### Aim of the exercise
Print out the data below with every line intact.

******************************

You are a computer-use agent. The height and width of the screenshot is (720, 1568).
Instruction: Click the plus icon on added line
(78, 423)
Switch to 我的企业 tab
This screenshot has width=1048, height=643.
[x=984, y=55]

******************************

### Result for this task
You are a computer-use agent. The height and width of the screenshot is (720, 1568).
Instruction: Click the plus icon on added line
(78, 423)
Switch to 我的企业 tab
This screenshot has width=1048, height=643.
[x=984, y=55]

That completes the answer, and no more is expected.